La desesperación del intendente Guillermo Montenegro para que el violento presidente Milei lo convoque como ministro de cualquier área no tiene límites.

Su clara vocación por huir de Mar del Plata la conocemos todos los vecinos y vecinas desde hace tiempo. Y también la sufrimos. Porque ese desgano, esa falta de compromiso con la ciudad se traduce en una gestión penosa.

Pero hay algo que Montenegro no puede obviar: la responsabilidad institucional que le corresponde por ser intendente. Fue votado por los marplatenses para resolver problemas, no para hacer la “performance” como pseudo sheriff libertario.
Lo sucedido ayer nos duele e indigna: la muerte de un hombre en situación de calle, en medio de una ola de frío polar, es la muestra más cruda del abandono y la violencia.

Resulta increíble que ponga en duda los testimonios —no de uno, sino de muchos vecinos, que todos vimos en los medios— que denunciaron el accionar violento de la Patrulla Municipal. No fueron rumores. Contaron cómo la patrulla de Montenegro maltrató, golpeó y le robó las pertenencias a Gustavo que los mismos vecinos le donaban. Fueron relatos concretos, valientes y públicos. Frente a eso, el intendente elige mirar para otro lado, descalificar y negar.

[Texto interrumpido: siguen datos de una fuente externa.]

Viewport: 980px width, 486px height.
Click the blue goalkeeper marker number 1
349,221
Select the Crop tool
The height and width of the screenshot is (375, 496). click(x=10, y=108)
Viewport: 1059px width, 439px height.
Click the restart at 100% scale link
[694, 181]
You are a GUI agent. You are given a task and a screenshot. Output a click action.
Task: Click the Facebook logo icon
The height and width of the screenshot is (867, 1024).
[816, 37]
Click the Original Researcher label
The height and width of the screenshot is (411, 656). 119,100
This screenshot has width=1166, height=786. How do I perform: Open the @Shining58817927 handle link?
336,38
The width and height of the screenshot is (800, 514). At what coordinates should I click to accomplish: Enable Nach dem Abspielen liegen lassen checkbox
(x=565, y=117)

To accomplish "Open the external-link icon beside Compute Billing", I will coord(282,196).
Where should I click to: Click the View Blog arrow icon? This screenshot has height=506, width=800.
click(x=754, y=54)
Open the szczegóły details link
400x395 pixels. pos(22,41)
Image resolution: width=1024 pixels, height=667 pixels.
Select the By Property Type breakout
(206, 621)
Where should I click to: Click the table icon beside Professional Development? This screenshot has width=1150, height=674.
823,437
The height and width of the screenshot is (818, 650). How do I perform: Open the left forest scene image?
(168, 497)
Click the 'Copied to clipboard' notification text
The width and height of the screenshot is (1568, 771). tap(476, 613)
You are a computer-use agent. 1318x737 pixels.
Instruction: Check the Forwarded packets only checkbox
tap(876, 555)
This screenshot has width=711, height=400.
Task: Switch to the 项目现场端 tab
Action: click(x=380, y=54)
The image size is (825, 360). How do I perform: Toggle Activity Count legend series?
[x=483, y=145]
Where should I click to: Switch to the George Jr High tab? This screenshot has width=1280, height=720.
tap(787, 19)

Desde el bloque de concejales de Unión por la Patria exigimos sanciones a los agentes de la Patrulla Municipal implicados en prácticas de violencia hacia personas en situación de calle, y presentamos un pedido de interpelación urgente a los funcionarios responsables: Rodrigo Goncalvez, secretario de Seguridad, y Vilma Baragiola, secretaria de Desarrollo Social.

Reafirmamos: la crueldad tiene consecuencias. Para la vida en comunidad. Para la democracia. Para las personas más vulnerables, que terminan siendo las primeras víctimas de los discursos de odio.

Estos discursos no son nuevos. Los vimos en Milei, en Bullrich, en Espert, y también en Montenegro. Porque cuando se legitima la violencia desde arriba, la sociedad la asimila y la replica. Y ese camino solo nos lleva al desastre.

Este no es el camino. Llamamos a la reflexión al intendente. Porque quizás, cuando finalmente se vaya de Mar del Plata, ya no vuelva nunca más. Pero las consecuencias de su paso irresponsable por el gobierno local van a permanecer, y las vamos a tener que enfrentar quienes sí elegimos vivir y trabajar por Mar del Plata.